What's Really True for Annuities?
Annuities have become a popular planning option for many people looking to diversify their retirement income. However, alongside this increased popularity, many myths about the pros and cons of this investment vehicle and how they work are still floating around.
Let’s get straight to the point — here are five common misconceptions about annuities and the truth about your options.
Annuities are expensive
Many annuities have associated fees, but that does not mean that all potential options are expensive. Some don’t even have annual fees.
Annuities are only for retirees
While this investment vehicle can be especially useful for people who are enjoying retirement, people still in their working years can consider the potential benefits. For example, younger individuals can explore ways deferred annuities can help build wealth.

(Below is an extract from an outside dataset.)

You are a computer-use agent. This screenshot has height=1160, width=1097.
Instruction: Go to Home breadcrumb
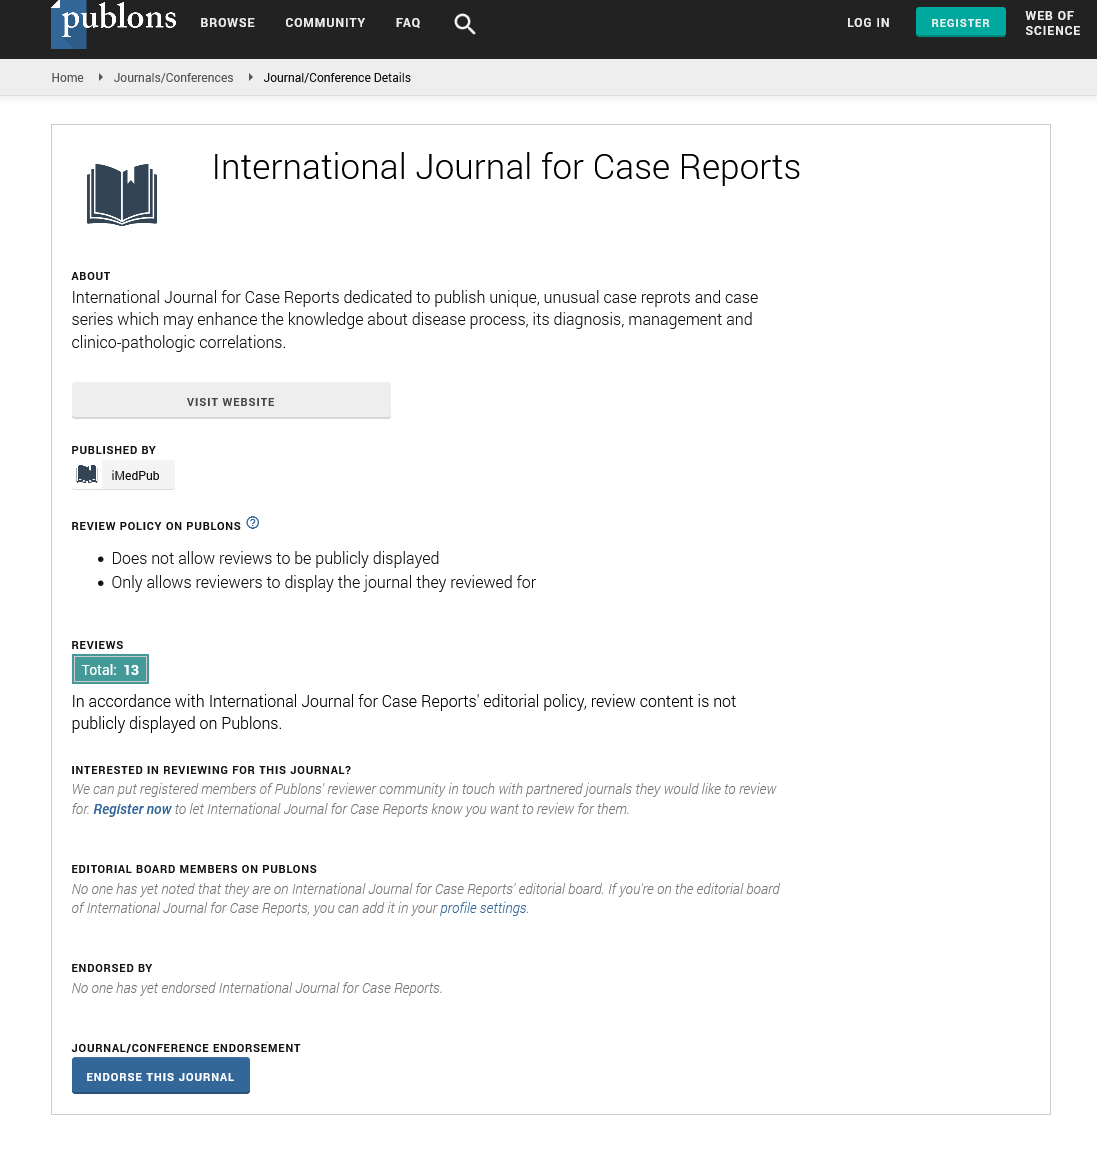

The insurance company keeps your money after you pass away
If you die before your investment pays out in full, what happens to that money? Many people worry that the insurance company will keep it. Many annuity plans allow you to designate beneficiaries who will receive your payments after your passing.
Annuities don’t offer investment gains
Annuities can allow your money to grow tax-deferred, contrary to a common belief that these financial products offer no investment gains. Fixed index annuities, for example, can achieve gains tied to market performance.
It doesn’t make sense to buy when interest rates are low
You may hear advice about when and when not to buy annuities. Interest rates can influence how much your annuity payments will be, but it is difficult to predict how interest rates will change. Annuities can be a useful retirement planning vehicle that provides steady income, regardless of market conditions.